Liriknya mengangkat masalah ini secara langsung.
“Beberapa dari kita melihat jawabannya adalah dengan menutup-nutupi, dan jika gadis itu disembunyikan, dia tidak akan diserang,” rapnya dalam salah satu lagu. “Tubuhku hanya milikku.”
Inisiatif untuk mengatasi masalah ini telah meningkat di Mesir dalam beberapa tahun terakhir, di mana kelompok sukarelawan mulai melindungi perempuan dalam protes jalanan. Di sisi lain dari perdebatan ini adalah para ulama konservatif yang menyalahkan perempuan, dengan mengatakan bahwa mereka mengundang pelecehan dan pelecehan seksual dengan bergaul dengan laki-laki.
Masalah ini setidaknya sebagian terkait dengan harapan yang lebih luas yang dimiliki banyak laki-laki di Mesir yang konservatif secara agama terhadap perempuan dan peran mereka dalam masyarakat.

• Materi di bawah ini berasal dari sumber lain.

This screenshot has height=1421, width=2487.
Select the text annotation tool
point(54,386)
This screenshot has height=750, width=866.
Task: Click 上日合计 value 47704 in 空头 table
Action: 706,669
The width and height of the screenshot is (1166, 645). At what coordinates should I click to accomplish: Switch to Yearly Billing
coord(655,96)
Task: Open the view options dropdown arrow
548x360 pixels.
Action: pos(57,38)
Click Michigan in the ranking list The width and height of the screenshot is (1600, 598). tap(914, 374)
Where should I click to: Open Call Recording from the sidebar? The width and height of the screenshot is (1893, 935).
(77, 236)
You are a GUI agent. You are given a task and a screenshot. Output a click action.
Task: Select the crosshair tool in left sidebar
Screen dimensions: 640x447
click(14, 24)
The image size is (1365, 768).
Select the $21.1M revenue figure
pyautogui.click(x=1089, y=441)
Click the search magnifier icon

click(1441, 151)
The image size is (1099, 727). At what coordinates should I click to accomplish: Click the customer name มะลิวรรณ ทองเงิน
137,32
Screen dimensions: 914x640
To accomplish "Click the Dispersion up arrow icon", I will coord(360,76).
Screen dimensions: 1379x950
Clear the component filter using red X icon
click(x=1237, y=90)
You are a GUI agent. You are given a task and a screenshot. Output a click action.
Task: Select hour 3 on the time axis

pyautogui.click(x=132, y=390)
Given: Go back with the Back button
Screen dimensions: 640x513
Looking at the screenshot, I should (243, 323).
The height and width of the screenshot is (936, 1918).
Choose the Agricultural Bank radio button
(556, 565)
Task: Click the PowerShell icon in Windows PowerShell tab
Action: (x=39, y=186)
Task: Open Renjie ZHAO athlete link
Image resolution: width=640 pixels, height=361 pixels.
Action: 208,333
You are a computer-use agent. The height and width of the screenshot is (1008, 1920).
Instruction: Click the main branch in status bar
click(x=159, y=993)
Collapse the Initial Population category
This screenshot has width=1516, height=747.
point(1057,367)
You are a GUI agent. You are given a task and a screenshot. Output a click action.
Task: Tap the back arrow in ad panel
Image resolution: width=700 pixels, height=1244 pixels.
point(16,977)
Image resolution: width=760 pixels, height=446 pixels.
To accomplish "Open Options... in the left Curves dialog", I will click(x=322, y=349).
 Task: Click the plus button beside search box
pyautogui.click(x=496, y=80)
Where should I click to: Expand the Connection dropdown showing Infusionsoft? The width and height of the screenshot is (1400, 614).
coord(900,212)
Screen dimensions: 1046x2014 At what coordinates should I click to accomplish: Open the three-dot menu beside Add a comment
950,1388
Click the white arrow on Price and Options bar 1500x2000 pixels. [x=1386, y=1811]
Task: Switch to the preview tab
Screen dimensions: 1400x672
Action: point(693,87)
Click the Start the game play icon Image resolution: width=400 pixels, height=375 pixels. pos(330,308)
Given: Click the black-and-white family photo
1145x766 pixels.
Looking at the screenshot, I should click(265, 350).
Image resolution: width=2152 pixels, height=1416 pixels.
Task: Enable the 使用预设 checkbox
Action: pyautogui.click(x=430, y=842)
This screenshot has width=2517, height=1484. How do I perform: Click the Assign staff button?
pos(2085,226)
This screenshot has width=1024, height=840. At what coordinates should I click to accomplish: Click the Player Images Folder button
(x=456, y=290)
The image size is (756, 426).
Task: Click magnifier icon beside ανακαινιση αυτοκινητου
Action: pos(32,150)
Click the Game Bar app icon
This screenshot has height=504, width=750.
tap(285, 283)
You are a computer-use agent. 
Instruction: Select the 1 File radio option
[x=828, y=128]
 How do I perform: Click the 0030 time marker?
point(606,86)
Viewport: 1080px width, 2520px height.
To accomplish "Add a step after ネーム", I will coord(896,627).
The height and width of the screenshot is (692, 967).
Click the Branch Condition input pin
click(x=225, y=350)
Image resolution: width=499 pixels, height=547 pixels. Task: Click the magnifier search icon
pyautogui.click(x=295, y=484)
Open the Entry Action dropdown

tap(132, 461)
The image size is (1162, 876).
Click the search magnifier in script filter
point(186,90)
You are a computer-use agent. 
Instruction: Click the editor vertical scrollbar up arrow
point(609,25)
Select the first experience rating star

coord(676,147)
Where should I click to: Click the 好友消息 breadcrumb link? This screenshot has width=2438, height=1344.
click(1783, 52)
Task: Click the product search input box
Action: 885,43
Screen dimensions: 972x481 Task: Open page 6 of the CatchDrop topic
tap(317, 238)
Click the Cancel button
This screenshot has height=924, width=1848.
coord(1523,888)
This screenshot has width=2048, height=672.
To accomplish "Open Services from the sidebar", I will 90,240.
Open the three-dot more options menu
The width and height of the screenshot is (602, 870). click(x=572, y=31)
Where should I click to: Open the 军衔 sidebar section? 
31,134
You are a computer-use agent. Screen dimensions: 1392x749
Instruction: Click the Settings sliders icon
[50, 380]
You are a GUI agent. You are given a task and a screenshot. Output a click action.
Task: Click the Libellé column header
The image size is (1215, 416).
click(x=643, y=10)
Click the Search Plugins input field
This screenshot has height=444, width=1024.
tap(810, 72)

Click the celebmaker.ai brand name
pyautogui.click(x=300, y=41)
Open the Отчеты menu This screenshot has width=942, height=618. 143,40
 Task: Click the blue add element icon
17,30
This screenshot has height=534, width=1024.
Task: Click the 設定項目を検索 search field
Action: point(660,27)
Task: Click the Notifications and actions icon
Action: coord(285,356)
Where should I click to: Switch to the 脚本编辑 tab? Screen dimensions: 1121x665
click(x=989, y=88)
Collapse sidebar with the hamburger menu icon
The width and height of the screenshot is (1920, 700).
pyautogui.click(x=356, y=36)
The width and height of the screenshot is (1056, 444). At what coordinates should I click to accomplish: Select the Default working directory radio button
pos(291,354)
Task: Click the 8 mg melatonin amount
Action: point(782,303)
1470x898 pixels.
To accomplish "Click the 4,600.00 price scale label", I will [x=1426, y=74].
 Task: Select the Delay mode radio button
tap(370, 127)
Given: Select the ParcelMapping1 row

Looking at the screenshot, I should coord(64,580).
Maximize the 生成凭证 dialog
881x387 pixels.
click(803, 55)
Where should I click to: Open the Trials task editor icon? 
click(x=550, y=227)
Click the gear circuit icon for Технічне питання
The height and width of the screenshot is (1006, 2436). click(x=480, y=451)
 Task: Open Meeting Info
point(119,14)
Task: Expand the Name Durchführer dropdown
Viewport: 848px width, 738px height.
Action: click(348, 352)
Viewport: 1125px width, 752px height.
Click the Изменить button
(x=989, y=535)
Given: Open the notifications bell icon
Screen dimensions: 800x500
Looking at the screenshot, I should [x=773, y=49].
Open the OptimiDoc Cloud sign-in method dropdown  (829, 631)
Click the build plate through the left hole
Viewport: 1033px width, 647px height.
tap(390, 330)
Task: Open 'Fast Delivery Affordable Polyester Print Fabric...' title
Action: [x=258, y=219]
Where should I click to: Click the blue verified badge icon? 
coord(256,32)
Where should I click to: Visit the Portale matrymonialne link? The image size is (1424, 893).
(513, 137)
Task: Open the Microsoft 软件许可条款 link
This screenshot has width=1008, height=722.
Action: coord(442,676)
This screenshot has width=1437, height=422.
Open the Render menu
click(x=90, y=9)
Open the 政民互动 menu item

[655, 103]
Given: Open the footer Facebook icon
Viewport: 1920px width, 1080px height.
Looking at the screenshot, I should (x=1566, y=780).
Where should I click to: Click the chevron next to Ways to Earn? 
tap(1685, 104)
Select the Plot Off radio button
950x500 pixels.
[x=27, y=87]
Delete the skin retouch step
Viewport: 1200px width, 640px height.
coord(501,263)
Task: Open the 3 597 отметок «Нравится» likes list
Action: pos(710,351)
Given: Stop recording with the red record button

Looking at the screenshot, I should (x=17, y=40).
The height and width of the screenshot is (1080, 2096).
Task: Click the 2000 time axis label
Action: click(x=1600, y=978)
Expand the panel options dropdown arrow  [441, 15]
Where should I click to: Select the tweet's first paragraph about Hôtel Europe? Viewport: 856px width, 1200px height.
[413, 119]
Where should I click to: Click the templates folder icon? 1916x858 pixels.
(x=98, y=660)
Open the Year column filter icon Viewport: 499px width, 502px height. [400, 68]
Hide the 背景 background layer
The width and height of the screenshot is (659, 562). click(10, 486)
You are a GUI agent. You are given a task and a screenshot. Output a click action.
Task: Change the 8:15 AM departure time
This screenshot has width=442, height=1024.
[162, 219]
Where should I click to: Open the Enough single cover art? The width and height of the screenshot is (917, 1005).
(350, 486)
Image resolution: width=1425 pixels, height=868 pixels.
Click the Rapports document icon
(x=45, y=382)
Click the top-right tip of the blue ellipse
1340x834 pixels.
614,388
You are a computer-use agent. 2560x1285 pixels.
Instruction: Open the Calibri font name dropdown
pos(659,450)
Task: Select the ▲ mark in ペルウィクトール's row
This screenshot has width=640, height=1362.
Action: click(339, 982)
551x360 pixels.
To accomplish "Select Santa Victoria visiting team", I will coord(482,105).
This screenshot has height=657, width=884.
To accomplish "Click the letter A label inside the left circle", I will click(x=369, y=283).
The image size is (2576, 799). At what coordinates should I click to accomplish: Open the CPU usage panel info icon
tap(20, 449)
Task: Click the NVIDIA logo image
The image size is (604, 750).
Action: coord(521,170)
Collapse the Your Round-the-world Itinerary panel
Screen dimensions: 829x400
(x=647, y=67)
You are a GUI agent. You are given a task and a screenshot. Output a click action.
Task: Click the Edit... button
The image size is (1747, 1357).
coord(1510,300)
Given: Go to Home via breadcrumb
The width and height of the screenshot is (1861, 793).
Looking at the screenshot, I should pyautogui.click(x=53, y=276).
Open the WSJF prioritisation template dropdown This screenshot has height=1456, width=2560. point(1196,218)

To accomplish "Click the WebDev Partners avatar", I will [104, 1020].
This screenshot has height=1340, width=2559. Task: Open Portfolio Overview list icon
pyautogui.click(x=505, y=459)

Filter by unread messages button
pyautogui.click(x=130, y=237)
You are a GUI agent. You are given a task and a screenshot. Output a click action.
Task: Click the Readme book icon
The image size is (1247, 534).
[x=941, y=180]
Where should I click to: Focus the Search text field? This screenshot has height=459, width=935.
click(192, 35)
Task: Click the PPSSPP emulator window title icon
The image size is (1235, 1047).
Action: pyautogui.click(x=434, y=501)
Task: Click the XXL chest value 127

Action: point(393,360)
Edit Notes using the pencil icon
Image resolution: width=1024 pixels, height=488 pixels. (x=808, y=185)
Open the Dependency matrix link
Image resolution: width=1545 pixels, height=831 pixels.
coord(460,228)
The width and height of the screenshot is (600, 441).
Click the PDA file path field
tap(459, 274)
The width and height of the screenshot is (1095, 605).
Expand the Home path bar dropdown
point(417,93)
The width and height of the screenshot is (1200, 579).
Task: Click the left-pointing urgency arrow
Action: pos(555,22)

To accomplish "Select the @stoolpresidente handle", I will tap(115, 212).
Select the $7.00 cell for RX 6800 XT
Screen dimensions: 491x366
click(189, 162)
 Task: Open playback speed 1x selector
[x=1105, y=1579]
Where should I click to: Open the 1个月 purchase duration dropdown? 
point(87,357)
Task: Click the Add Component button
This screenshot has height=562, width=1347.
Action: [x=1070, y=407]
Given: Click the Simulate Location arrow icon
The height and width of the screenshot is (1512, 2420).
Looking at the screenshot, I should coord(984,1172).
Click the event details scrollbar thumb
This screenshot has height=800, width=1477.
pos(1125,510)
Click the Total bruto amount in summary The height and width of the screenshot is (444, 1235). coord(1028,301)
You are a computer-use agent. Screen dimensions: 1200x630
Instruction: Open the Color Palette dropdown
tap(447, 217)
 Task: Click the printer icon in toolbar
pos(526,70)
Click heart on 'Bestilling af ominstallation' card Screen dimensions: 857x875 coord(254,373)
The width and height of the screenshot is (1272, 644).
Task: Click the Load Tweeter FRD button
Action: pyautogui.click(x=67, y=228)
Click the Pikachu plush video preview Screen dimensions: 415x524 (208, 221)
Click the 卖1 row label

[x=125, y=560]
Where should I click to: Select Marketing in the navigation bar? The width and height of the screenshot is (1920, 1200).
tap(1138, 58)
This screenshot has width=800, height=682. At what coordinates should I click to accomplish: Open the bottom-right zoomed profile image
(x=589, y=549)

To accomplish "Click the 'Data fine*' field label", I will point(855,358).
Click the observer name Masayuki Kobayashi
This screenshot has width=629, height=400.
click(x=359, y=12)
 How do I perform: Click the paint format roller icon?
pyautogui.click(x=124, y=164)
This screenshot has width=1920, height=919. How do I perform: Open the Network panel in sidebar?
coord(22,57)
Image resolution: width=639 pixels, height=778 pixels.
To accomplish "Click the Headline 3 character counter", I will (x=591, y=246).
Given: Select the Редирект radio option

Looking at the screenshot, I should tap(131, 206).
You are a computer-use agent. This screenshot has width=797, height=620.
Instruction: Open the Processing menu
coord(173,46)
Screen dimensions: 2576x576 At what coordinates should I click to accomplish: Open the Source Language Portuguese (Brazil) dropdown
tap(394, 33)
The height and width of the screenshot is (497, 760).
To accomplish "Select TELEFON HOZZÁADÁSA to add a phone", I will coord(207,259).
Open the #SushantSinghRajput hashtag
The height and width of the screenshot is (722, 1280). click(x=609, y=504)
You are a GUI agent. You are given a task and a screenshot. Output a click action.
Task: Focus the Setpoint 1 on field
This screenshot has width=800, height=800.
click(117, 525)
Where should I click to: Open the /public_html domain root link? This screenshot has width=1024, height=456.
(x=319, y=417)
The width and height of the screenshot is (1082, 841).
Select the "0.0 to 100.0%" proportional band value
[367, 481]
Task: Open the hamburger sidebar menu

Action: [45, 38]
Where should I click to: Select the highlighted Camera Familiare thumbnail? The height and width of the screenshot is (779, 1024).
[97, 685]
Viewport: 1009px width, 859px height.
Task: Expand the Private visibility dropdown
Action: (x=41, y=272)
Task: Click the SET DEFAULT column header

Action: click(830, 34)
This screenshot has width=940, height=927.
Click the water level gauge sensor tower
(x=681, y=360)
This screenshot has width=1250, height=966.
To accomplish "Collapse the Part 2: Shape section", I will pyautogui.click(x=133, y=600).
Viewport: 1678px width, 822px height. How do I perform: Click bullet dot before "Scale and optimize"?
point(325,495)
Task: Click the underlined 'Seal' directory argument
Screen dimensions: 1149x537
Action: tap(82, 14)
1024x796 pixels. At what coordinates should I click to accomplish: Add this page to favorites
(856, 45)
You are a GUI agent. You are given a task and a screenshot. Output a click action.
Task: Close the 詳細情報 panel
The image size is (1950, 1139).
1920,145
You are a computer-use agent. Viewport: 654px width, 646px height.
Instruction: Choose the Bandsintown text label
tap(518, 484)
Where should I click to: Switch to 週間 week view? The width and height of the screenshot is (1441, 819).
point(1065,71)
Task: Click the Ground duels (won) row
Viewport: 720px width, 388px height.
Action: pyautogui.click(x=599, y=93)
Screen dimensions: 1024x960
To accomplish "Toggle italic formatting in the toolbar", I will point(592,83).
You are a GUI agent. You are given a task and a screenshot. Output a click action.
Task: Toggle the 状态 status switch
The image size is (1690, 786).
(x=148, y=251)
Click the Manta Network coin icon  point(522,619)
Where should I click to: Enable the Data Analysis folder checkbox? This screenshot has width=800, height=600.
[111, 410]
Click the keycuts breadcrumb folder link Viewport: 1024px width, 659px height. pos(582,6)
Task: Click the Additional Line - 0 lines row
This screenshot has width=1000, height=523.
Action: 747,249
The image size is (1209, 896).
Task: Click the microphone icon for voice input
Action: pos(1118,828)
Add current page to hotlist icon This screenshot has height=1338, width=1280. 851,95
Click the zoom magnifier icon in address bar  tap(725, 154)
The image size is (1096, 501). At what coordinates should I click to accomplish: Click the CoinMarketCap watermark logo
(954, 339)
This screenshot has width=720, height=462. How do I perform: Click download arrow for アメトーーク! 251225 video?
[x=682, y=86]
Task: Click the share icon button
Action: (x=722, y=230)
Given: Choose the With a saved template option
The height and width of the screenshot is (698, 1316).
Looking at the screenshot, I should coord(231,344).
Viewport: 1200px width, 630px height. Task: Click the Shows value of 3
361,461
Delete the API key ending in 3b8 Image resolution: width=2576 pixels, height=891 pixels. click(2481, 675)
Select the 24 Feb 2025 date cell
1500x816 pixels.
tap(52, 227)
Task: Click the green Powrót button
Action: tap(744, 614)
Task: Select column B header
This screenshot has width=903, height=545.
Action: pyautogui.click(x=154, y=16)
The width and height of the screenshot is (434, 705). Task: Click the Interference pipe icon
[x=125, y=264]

Mahmoud, dengan kepercayaan dirinya yang tenang dan penampilan animasi dalam genre yang semakin diterima di kalangan anak muda Mesir dalam beberapa tahun terakhir, menentang ekspektasi tersebut.
Dia mengatakan dia menerima banyak sekali pesan setelah penampilannya di TV yang menuduhnya salah menggambarkan Islam melalui penampilan – baca cadar – dan sikapnya. Namun dia menampik kritik tersebut, dengan mengatakan “agama tidak pernah menjadi kendala – kami yang melakukan pembatasan.”
“Cadar tidak pernah menjadi masalah bagi saya karena itu adalah pilihan pribadi saya,” katanya. “Jika saya ingin menambahkan sesuatu yang baru ke dalam hidup saya, itu harus sesuai dengan pilihan awal saya.”